TASK TO COMPLETE: From the line containing "Task: Start MemTest86 from the toolbar" to the line containing "Task: Expand the Items dropdown menu" in the entries below, reproduce every line exactly, ends included. Nothing else belongs in the copy, and no pictures.

TASK DATA:
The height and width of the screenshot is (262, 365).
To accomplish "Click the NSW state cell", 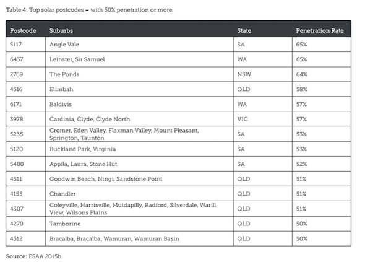I will click(x=262, y=74).
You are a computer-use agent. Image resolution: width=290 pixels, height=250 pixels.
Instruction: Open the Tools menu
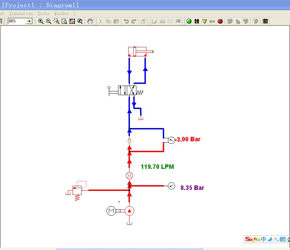[x=43, y=14]
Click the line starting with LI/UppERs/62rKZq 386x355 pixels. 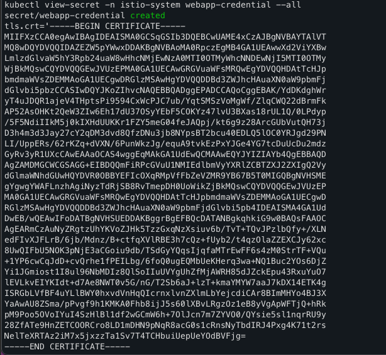point(165,144)
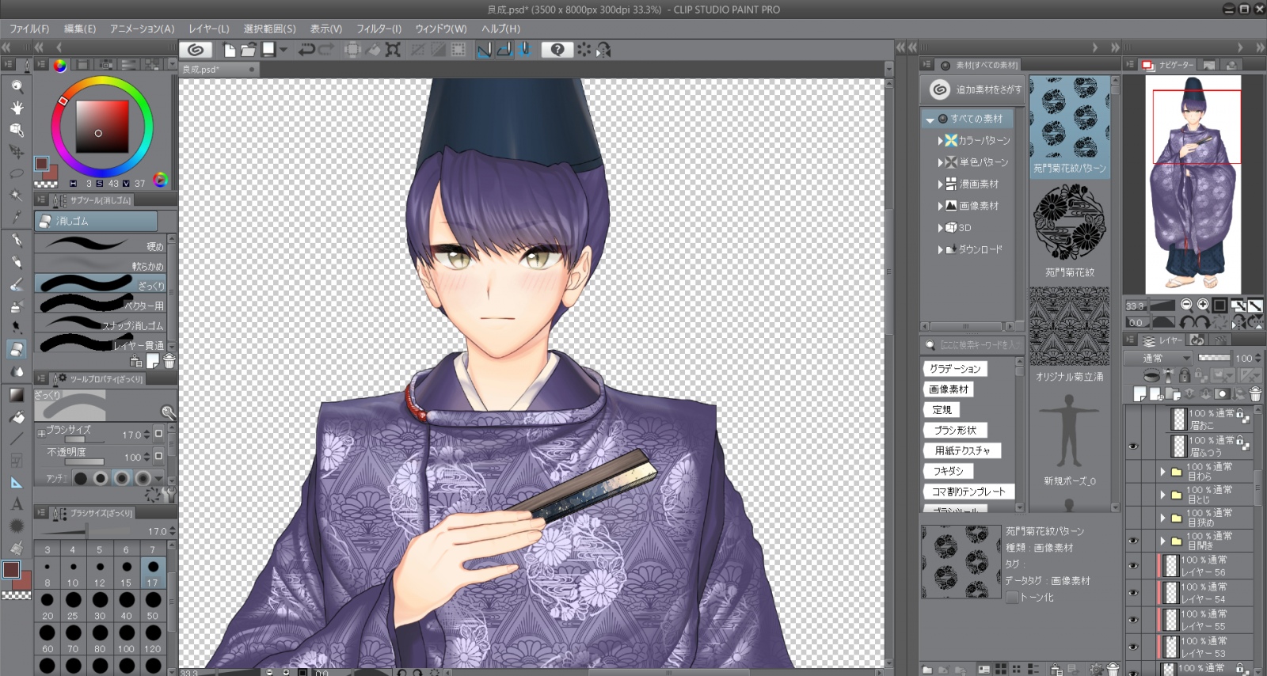Open the フィルター(I) menu
The width and height of the screenshot is (1267, 676).
point(379,28)
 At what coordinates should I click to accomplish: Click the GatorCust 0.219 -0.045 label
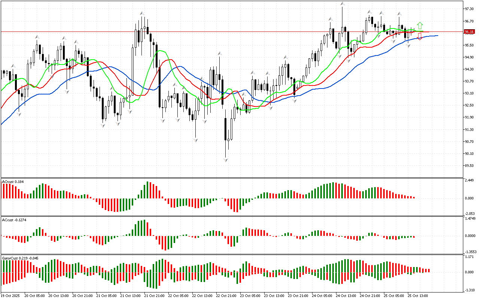click(20, 258)
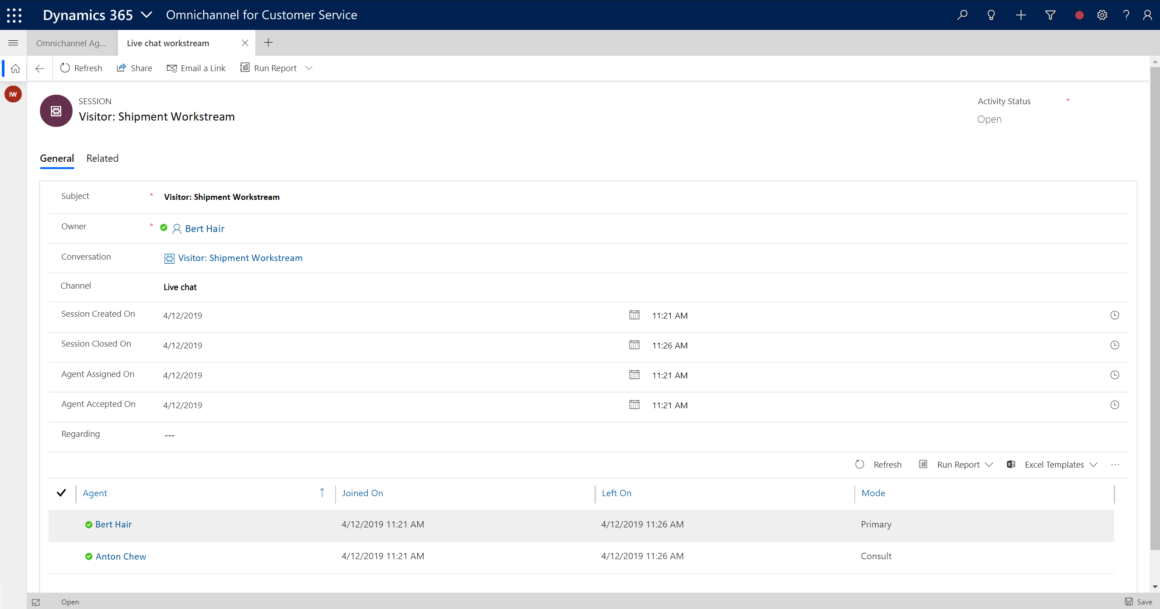Select the filter icon in top bar
The height and width of the screenshot is (609, 1160).
pyautogui.click(x=1050, y=15)
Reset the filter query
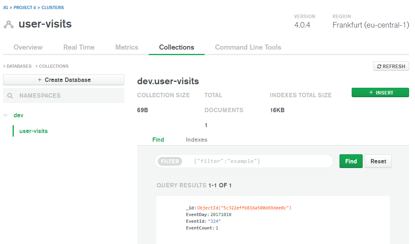 378,161
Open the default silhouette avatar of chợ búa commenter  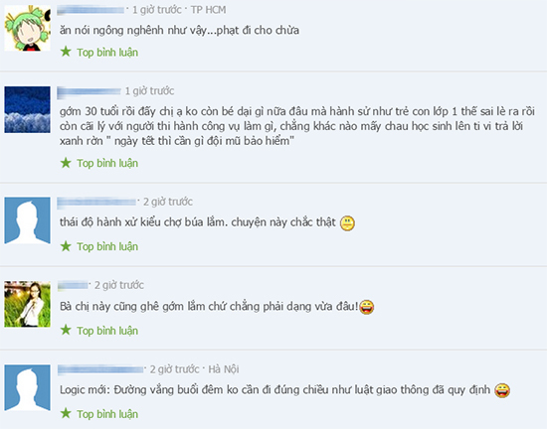pos(27,220)
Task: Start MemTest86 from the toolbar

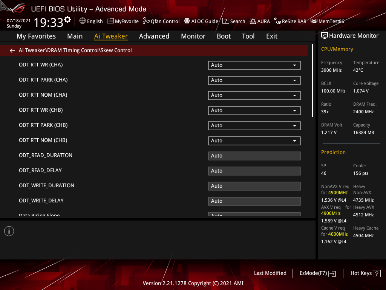Action: (327, 21)
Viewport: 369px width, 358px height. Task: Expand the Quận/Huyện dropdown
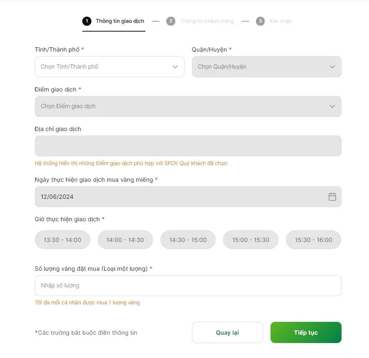click(266, 67)
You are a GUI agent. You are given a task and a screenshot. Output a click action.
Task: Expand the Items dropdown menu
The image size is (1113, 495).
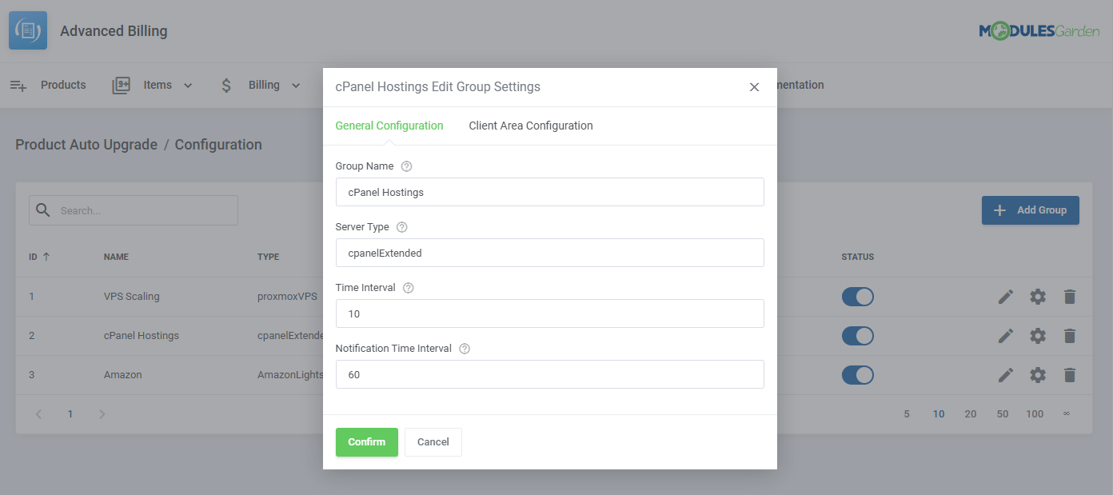point(153,86)
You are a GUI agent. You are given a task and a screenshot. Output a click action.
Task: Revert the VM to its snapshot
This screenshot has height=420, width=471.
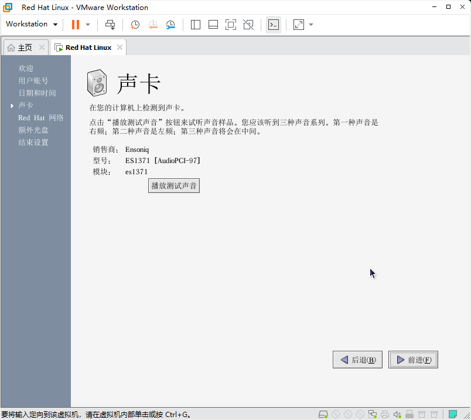pos(153,25)
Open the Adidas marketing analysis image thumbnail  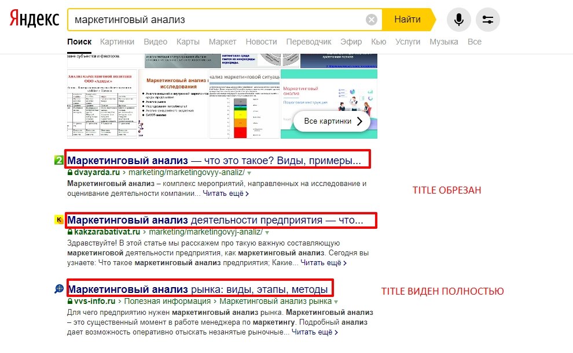point(102,104)
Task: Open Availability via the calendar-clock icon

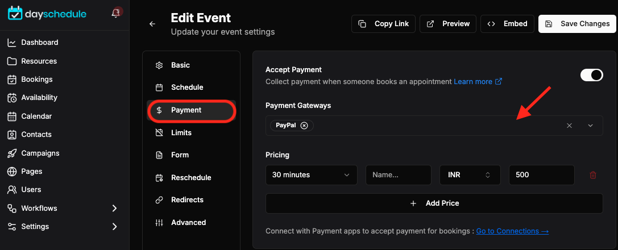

EXERCISE OUTPUT:
Task: Start MemTest86 from the toolbar

Action: (327, 21)
Viewport: 369px width, 358px height. Task: Expand the Quận/Huyện dropdown
click(266, 67)
You are a GUI agent. You are given a task and a screenshot. Output a click action.
Task: Expand the Items dropdown menu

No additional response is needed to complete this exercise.